LEVERKUSEN, GERMANY—In a victory for consumers, advocates, and the environment, Monsanto-Bayer today announced it will end the sales of its glyphosate-based herbicides—including its flagship product, Roundup—in the U.S. residential lawn and garden market in 2023. The company stated it will switch to formulations that "rely on alternative active ingredients" in order to "manage litigation risk and not because of any safety concerns."
Statement from Andrew Kimbrell, executive director of the Center for Food Safety:
"Bayer's decision to end U.S. residential sale of Roundup is a historic victory for public health and the environment. As agricultural, large-scale use of this toxic pesticide continues, our farmworkers and consumers remain at risk. It's time for EPA to act and ban glyphosate for all uses."

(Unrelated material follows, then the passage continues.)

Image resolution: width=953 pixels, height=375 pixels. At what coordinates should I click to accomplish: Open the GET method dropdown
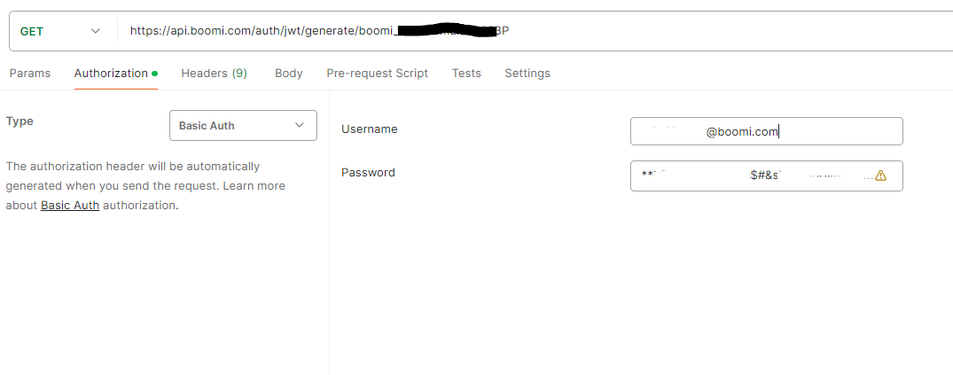click(x=59, y=31)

Center for Food Safety (CFS) and allies are currently legally challenging the Environmental Protection Agency (EPA) approval of glyphosate as unlawful for a number of reasons—including cancer risks to farmers and farmworkers from exposure.
In response to the lawsuit, in May EPA effectively admitted grave errors in its 2020 interim registration of glyphosate, asking the court for permission to re-do the agency's faulty Endangered Species Act assessments. However, the agency stated that, despite its misgivings, Roundup should nonetheless stay on the agricultural and retail markets in the interim—without any deadline for a new decision.

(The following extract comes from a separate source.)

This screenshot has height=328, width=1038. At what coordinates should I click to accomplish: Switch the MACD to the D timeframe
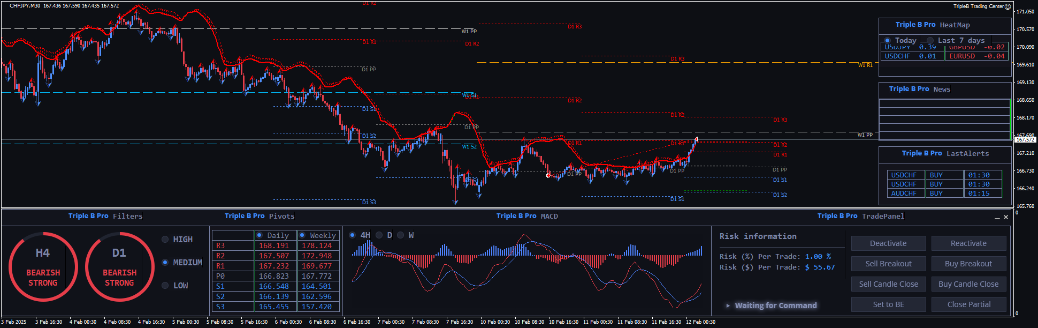pos(379,235)
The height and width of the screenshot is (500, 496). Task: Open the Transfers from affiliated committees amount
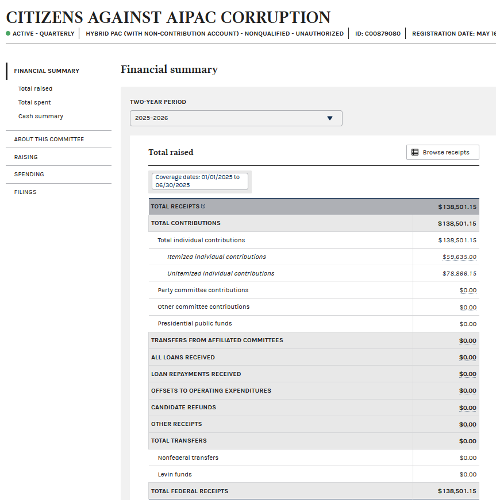tap(467, 340)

In the lawsuit, CFS and allies addressed the issues EPA wants to reconsider and others as well. For instance, the coalition also presented ample evidence that glyphosate is a human health threat, posing the risk of cancer in particular to farmworkers and others who spray glyphosate-based herbicides, including landscapers and gardeners.
Last year, Bayer announced several massive legal settlements totaling over $10 billion to compensate those harmed by its products. In California, jury trials continue to be held. The courts recently re-affirmed a judgment against Monsanto for cancer from Roundup in Hardeman v. Monsanto—one of the first in a series of high-profile consumer lawsuits filed against Monsanto-Bayer. Diagnosed with non-Hodgkin lymphoma in February 2015, Mr. Hardeman used Roundup for more than two decades. He sued Monsanto, alleging the company knew or should have known of the risks its herbicide posed to users, but did not provide adequate warnings about these harms.
CFS has warned of Roundup's hazards for more than two decades and contributed a friend of the court brief to help defend the Hardeman verdict against an appeal by Monsanto-Bayer. Last year, CFS and allies delivered over 157,000 signatures to Home Depot and Lowe's, urging the companies to end the sales of Roundup.